Matching with Synonyms using KeyLLM OR KeyBERT

Open ChettakattuA opened this issue 1 year ago • 5 comments

I have been playing with KeyBERT and KeyLLM for a while now. And here is something I would like to achieve.

If have a text "CO2 emissions are high these days" and a list of candidate words, which might contain the word Carbondioxide and not CO2 will KeyBERT or KeyLLM find Carbondioxide as a match?

Text = "CO2 emissions are high these days" candidate keyword list have the word ["Carbon dioxide"] and not "CO2"

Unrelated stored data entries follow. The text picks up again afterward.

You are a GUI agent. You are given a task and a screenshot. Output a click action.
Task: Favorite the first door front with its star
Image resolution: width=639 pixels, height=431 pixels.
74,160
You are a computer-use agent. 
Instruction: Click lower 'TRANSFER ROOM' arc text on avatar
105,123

Expected output = ["Carbon dioxide"]

ChettakattuA avatar Jul 29 '24 09:07 ChettakattuA

If have a text "CO2 emissions are high these days" and a list of candidate words, which might contain the word Carbondioxide and not CO2 will KeyBERT or KeyLLM find Carbondioxide as a match?

I think it should be possible if you use it as a candidate word. Have you tried it out?

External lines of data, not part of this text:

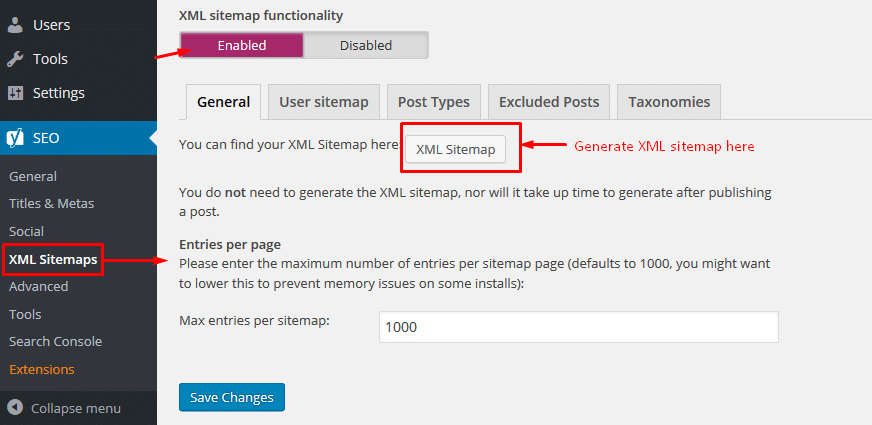
Task: Focus the Max entries per sitemap field
Action: [x=579, y=327]
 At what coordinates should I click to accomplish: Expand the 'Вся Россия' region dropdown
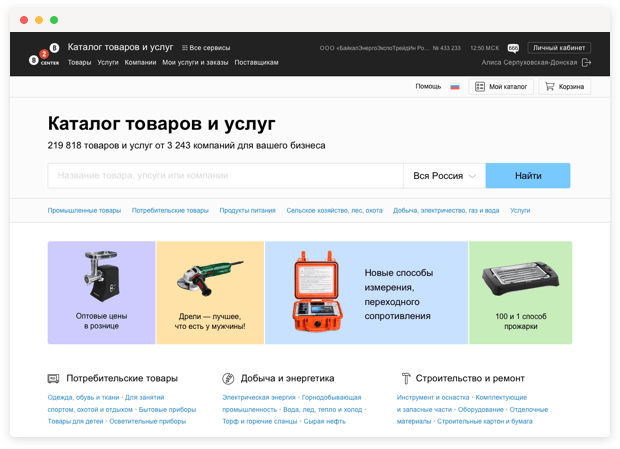point(444,176)
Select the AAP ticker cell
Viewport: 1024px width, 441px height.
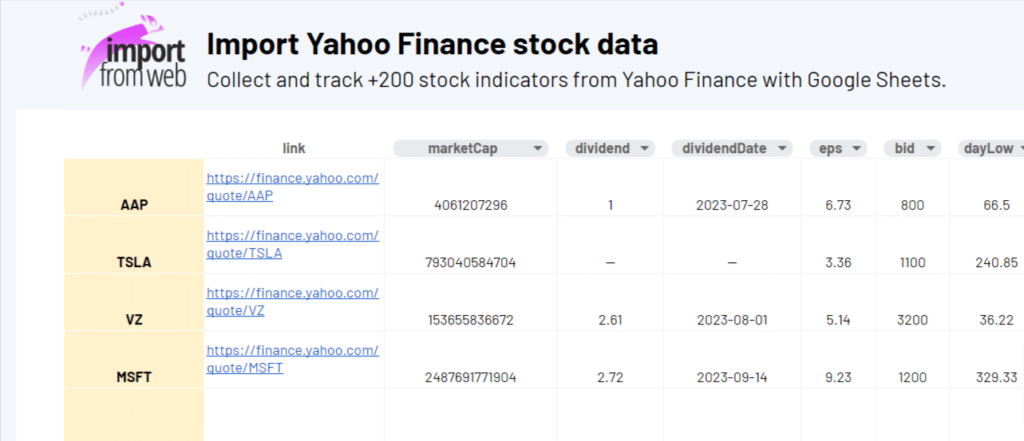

MaartenGr avatar Jul 30 '24 13:07 MaartenGr

image

In this result the acronym and synonyms are not identified by KeyBERT

acronym used = CO2 -> carbon dioxide
synonym used = emission -> release
Plural = emission -> emissions 

The code used

from keybert import KeyBERT 
kw_model = KeyBERT() 
text = "CO2 emissions are high these days"
can = ["carbon dioxide", "emissions","release","emission","co2"]
Keywords = kw_model.extract_keywords(text,candidates=can)

Is there some way to resolve this?

ChettakattuA avatar Aug 08 '24 14:08 ChettakattuA

Ah right, that's because the candidates should appear in the original document in order to find them. Instead, you might want to use the seed_keywords parameter which allows you to steer the model towards certain words. Note that you might have to use the global perspective here.

MaartenGr avatar Aug 10 '24 06:08 MaartenGr

But do you know why its require the word itself to appear in the text? What I understood from the documentation is it uses embeddings and cosine similarity. Aint it enough to understand similar words or synonyms from the text and candidates?

ChettakattuA avatar Aug 13 '24 13:08 ChettakattuA

@ChettakattuA That depends on what you want. Generally, keywords are derived directly from the article that was written for SEO reasons. In KeyBERT candidates are passed to the CountVectorizer as a vocabulary, which means they should appear in the original documents (as they are fitted on the original documents):

https://github.com/MaartenGr/KeyBERT/blob/f0f96a6d524ad1403bd847b05c8345cf099ed060/keybert/_model.py#L163-L182

MaartenGr avatar Aug 17 '24 14:08 MaartenGr